Da Corniglio raggiungiamo i Lagoni e parcheggiamo l'auto. I due splendidi specchi d'acqua di origine glaciale prendono il nome di Lago Gemio inferiore e superiore. Con lo sfondo del bosco colorato, alla partenza o al rientro meritano senz'altro alcuni scatti fotografici.
Iniziamo a percorrere la pista forestale verso il Passo della Colla a piedi: rispetto alla nostra visita di diversi anni fa, il transito alle auto è ora vietato. L'alternativa per raggiungerlo in auto è da Valditacca.

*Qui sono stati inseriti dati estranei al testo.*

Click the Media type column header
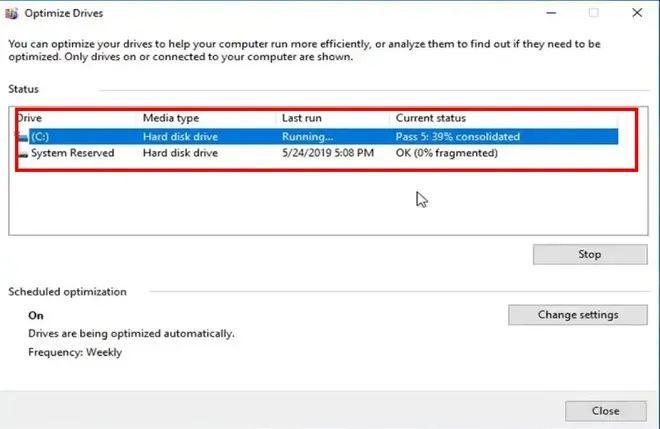The width and height of the screenshot is (660, 429). (171, 118)
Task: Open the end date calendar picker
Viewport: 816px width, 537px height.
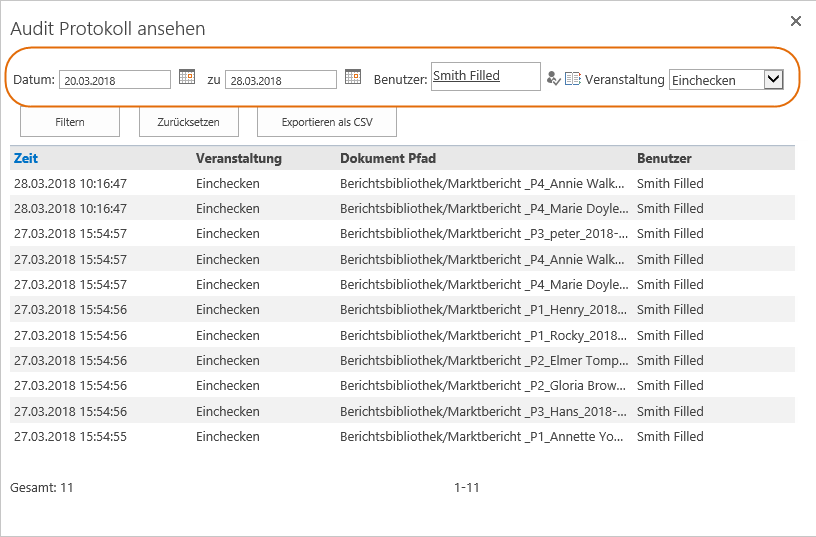Action: 353,77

01-I Lagoni nei colori autunnali
La strada presenta un ottimo fondo, come prevedibile. Inizia in leggera discesa fino a intersecare un impluvio, poi risale. La percorrenza della strada è già essa stessa una bella passeggiata nel bosco, che comincia a mostrare i caldi colori autunnali. All'intersezione col torrente Parma della Colletta lasciamo a sinistra il sentiero verso il Pian del Freddo e Navert, per continuare sulla strada che raggiunge in breve il Passo della Colla (m 1455), raggiungibile in auto anche da Valditacca — fino qui abbiamo impiegato 35 minuti.

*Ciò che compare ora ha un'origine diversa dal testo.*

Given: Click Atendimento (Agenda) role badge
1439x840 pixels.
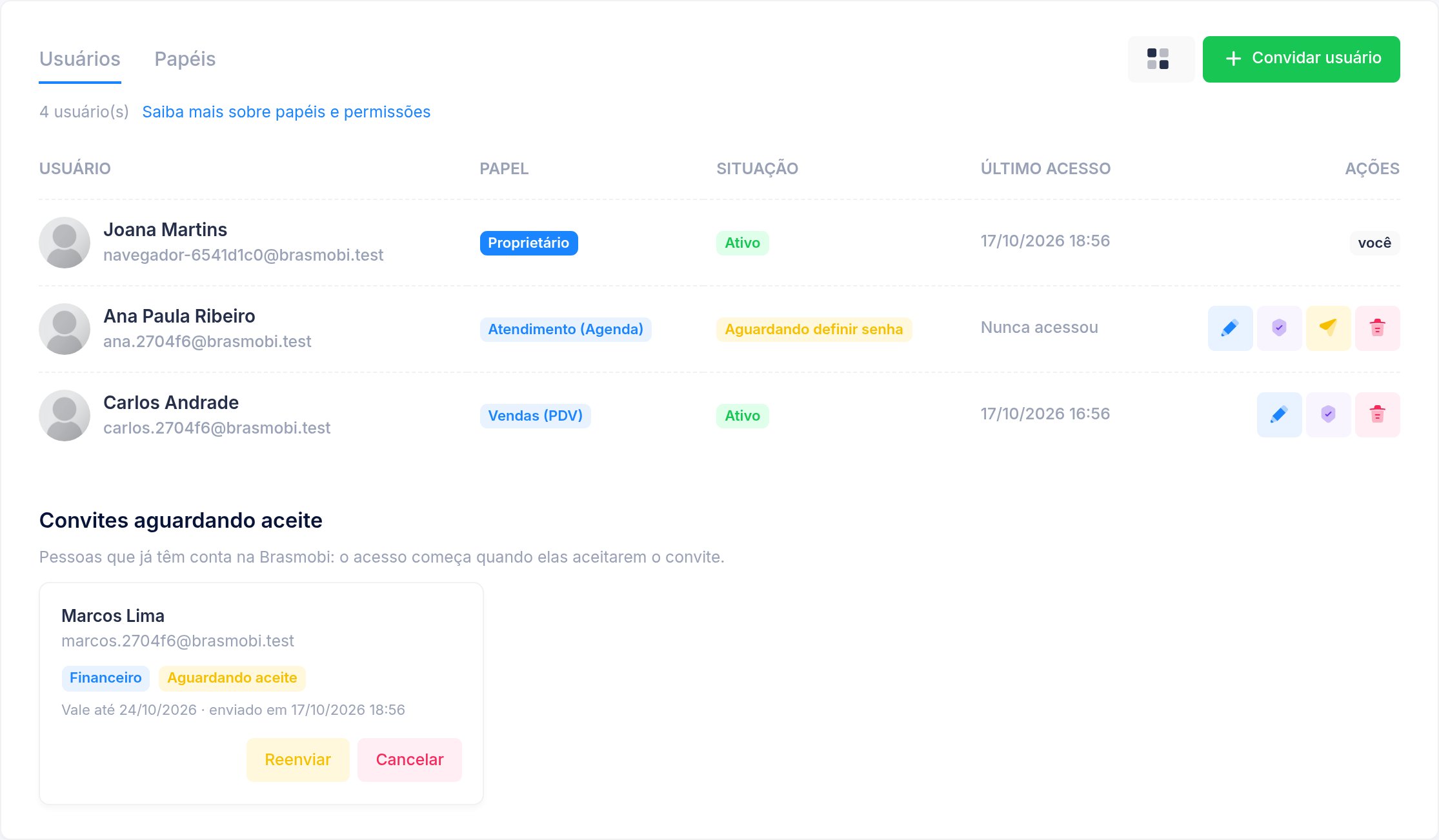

02-Il percorso all'ombra della faggeta autunnale
Scesi un paio di tornanti, lasciamo la strada per imboccare il sentiero CAI segnalato sulla sinistra. Dopo un primo tratto fangoso, intersecato da un rio, si comincia a salire dolcemente nella faggeta. Le schiarite che si alternano mostrano la dorsale del Sillara. Dopo un tratto abbastanza rettilineo, in cui continua l'alternanza di bosco e prato, qualche piccolo strappetto su sentiero sassoso nel bosco ci porta a un bell'affaccio. Si prosegue all'aperto sul bordo del versante. Si tralascia l'innesto con la stradella proveniente dal Passo del Ticchiano e, seguendo i numerosi cartelli disposti lungo il percorso, giungiamo alla selletta verde poco sopra, dove la direzione si inverte bruscamente.

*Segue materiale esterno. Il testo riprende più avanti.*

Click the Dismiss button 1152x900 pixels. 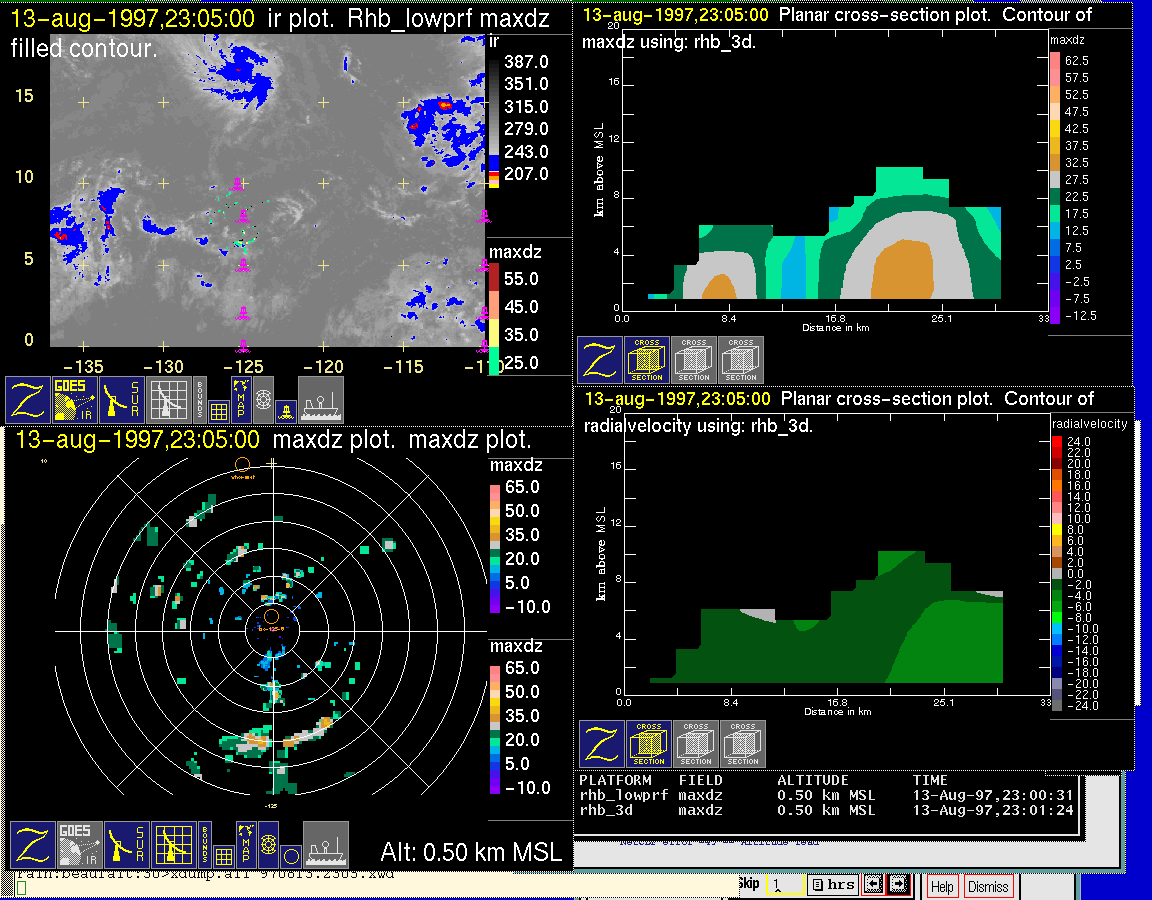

03-Affaccio al limitare del bosco
04-Lungo la salita al Navert
Ci troviamo sulla cresta orientale della piramide erbosa del Monte Navert, percorsa da due sentieri: uno diretto e uno meno pendente sul lato nord, che percorriamo seguendo i paletti. Alla croce di vetta del Navert (m 1653) si apre improvvisamente la magnifica visuale sulla dorsale del Sillara. Dai Lagoni abbiamo impiegato 1 ora e 40 minuti. Sul piccolo ripiano erboso sotto la cima trova spazio un piccolo stagno.
05-Stagno presso la cima del Navert
Per la discesa imbocchiamo il sentiero per il Pian del Freddo, traversando in falsopiano il bordo della bellissima e ampia cresta erbosa che sfuma nella faggeta autunnale. Si comincia a scendere gradatamente sul percorso comune alle mountain bike. La discesa propone anche piccoli tratti rettilinei; uno in particolare è occupato da un caratteristico boschetto di faggi contorti.
06-Faggi contorti lungo il percorso di discesa
Al bivio di Pian del Freddo (m 1535) ignoriamo la deviazione a destra per Grammatica e proseguiamo a sinistra, scendendo in una splendida faggeta che cresce su un verde tappeto erboso.
Più sotto ci immettiamo su una pista che, con qualche saliscendi, si congiunge con la strada Lagoni-Passo della Colla al bivio lasciato in mattinata.